We do not have source code for flushq(), because it is a STREAMS/UX internal procedure,
but we do know from its man page what arguments it takes, and we
do have the assembly version of the code. Here is the relevant portion
of the assembly. The instruction where the panic occurred is marked
with an "*".  |
flushq,20?ia flushq: flushq: stw rp,-14(sp) flushq+4: ldo 40(sp),sp flushq+8: stw arg0,-64(sp) flushq+0xC: stw arg1,-68(sp) flushq+10: ldw -68(sp),r20 flushq+14: zdepi 1,10,1,r21 flushq+18: and r20,r21,r22 flushq+1C: stw r22,-3C(sp) flushq+20: ldw -68(sp),r31 flushq+24: addil -8000,r0 flushq+28: ldo -1(r1),r19 flushq+2C: and r31,r19,r20 flushq+30: stw r20,-68(sp) flushq+34: ldw -64(sp),r21 flushq+38: ldws 4(r21),r22 flushq+3C: stw r22,-34(sp) flushq+40: ldw -34(sp),r1 flushq+44: comibt,=,n 0,r1,flushq+120 flushq+48: or r0,r0,r0 flushq+4C: ldw -34(sp),r31 flushq+50: ldws 0(r31),r19 flushq+54: stw r19,-38(sp) flushq+58: ldw -34(sp),r20 flushq+5C: ldw 14(r20),r21 * flushq+60: ldbs 0xD(r21),r22 flushq+64: stw r22,-40(sp) flushq+68: ldw -68(sp),r1
|
We can find flushq()'s calling sequence in its man page in SVR4PG: void flushq(queue_t *q, int flag) It is more likely that *q or one of its members is NULL than the parameter
flag being the cause of our problem.
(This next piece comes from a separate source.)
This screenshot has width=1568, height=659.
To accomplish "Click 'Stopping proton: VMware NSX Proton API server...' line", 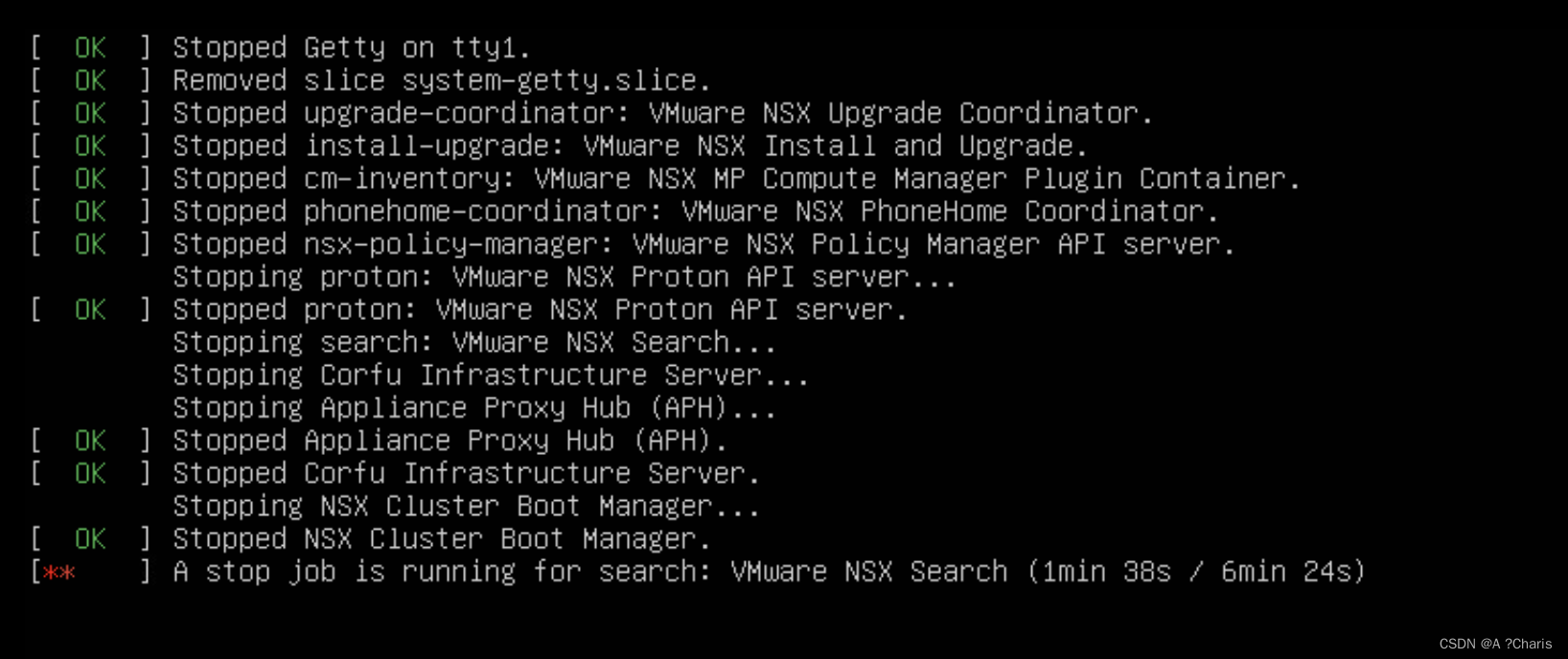I will click(565, 277).
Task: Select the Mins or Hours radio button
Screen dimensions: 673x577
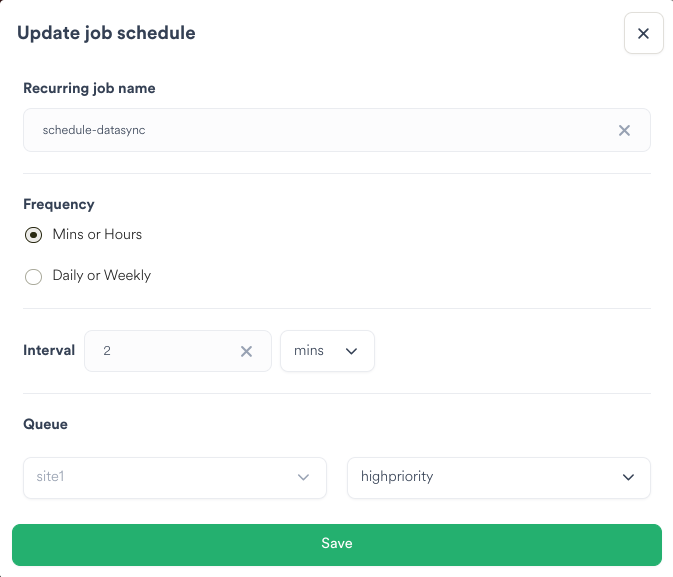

We will trace the use of the
first argument, originally in arg0, through flushq, to see how it might be related to the contents
of r21. At flushq+0x8, arg0 is pushed onto the stack at offset sp
- 0x64. Neither arg0 nor -64(sp) is referenced again until flushq+0x34. At flushq+0x34, r21 is loaded with -64(sp), so at this point r21 contains *q. At flushq+0x38, r22 is loaded from memory location 4 + r21.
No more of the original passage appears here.